DATA FOR PROCESSING
....

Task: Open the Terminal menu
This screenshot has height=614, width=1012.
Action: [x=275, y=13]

....

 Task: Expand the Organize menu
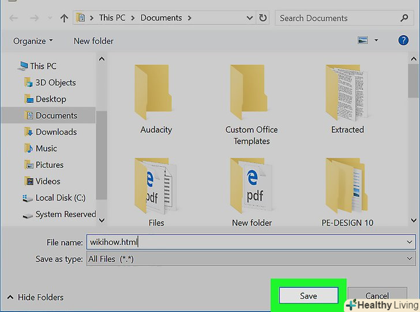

....

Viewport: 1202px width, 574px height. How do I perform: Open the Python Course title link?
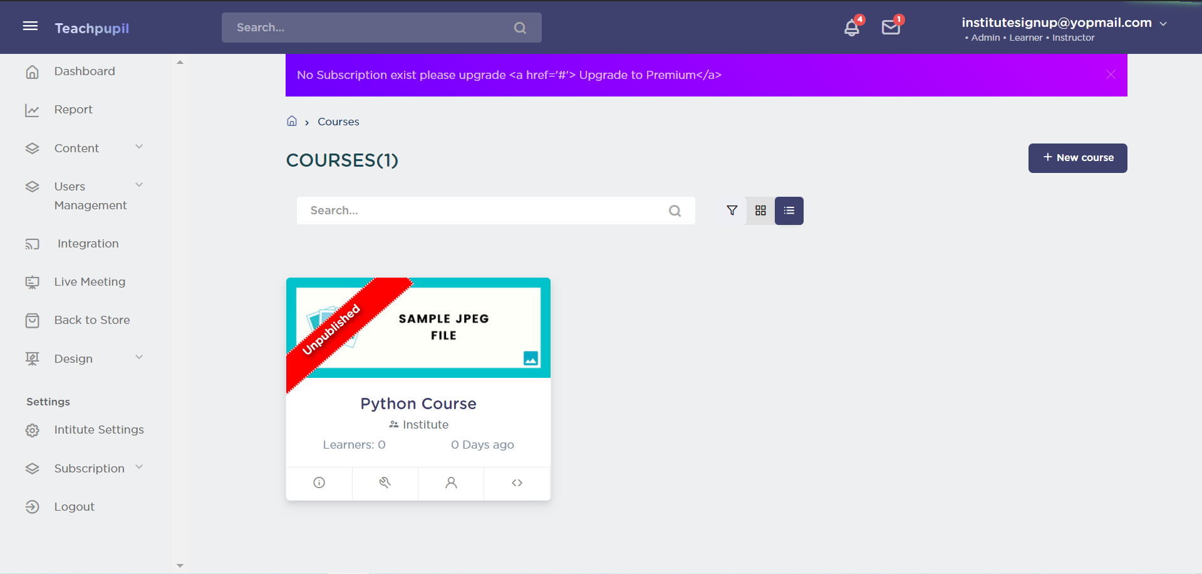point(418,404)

....

EXERCISE INSTRUCTIONS
Where does the word "Task" appear in the records? Copy every line that holds it.

EXERCISE RESULT
Task: Open the Terminal menu
 Task: Expand the Organize menu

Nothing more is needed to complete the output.